We'll use the LazyLLM framework to build a conversational RAG system that can handle multi-turn conversations effectively.
In this section, you will learn the following key points about LazyLLM:
- How to load and manage documents with embeddings using [Document]
- How to use [Retriever] to retrieve relevant documents based on similarity
- How to use [Reranker] to re-rank retrieved documents for improved relevance
- How to combine [ReactAgent] to create an agent capable of multiple retrieval iterations
Design Approach
Our multi-turn conversational RAG system is built on the core idea of context-aware query rewriting, which transforms history-dependent user questions into standalone, retrievable queries.
The process begins by leveraging the most recent dialogue turns to prompt an LLM to rewrite the current user question into a self-contained form. This rewritten query is then used to perform hybrid retrieval, combining dense vector search (via embeddings) and sparse lexical matching (BM25) in parallel to recall relevant document chunks. A cross-encoder-based re-ranker subsequently refines the retrieved results to surface the most pertinent passages.
Finally, the rewritten query, top-ranked context, and trimmed dialogue history are jointly fed into an LLM to generate a coherent and grounded response.

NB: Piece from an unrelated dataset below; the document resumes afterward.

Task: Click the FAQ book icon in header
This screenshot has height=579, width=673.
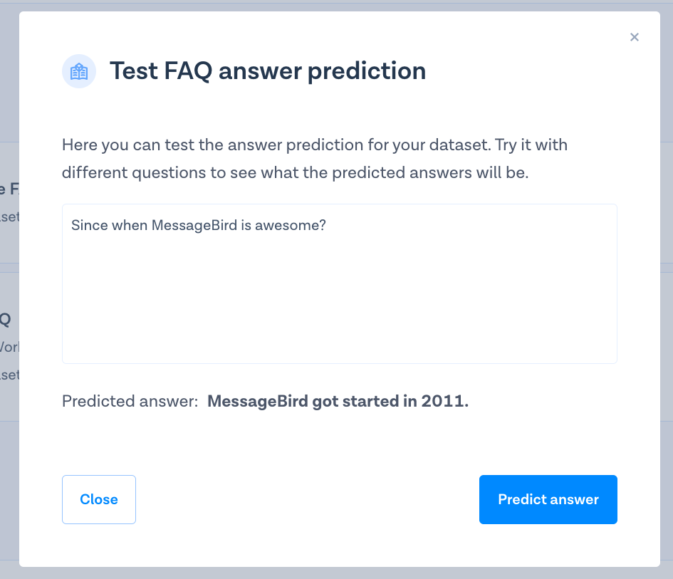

The entire pipeline is implemented using LazyLLM, with explicit management of dialogue history (length-constrained to prevent context overload). Tool functions—such as query rewriting, hybrid retrieval, and re-ranking—are encapsulated via fc_register to enable seamless integration into a ReAct Agent for dynamic tool orchestration. A web interface serves as the user-facing entry point, delivering an end-to-end multi-turn conversational QA experience.

Setup
Dependencies
import os
import tempfile
from typing import List, Dict, Any
import lazyllm
from lazyllm import pipeline, parallel, bind, fc_register
from lazyllm import Document, Retriever, Reranker, SentenceSplitter, OnlineEmbeddingModule
Chains
A key challenge for conversational RAG is that the user messages and the LLM's responses aren't the only forms of context. User messages can reference previous portions of the conversation, making them challenging to understand in isolation.
For example, the second question below depends on context from the first:
Human: What is the standard method for task decomposition?
AI: The standard method for task decomposition is Chain of Thought (CoT) prompting...
Human: What are the common extensions of this method?
The second question "What are the common extensions of this method?" is ambiguous without the context of the first question. Our system needs to understand that "this method" refers to "Chain of Thought prompting".
Stateful management of chat history
To handle this, we need to contextualize the question based on the chat history. Let's build our conversational RAG system:
class ConversationalRAGPipeline:
"""Multi-turn conversational RAG pipeline based on LazyLLM components"""
def __init__(self, docs_path: str = None):
self.chat_history = []
self.docs_path = docs_path or self._create_sample_docs()
self.pipeline = None
self.init_pipeline()
def _create_sample_docs(self) -> str:
"""Create sample documents directory"""
temp_dir = tempfile.mkdtemp(prefix="rag_docs_")
# Create sample documents
sample_docs = {
"task_decomposition.txt": """
Task decomposition is a technique for breaking down complex tasks into smaller, more manageable subtasks.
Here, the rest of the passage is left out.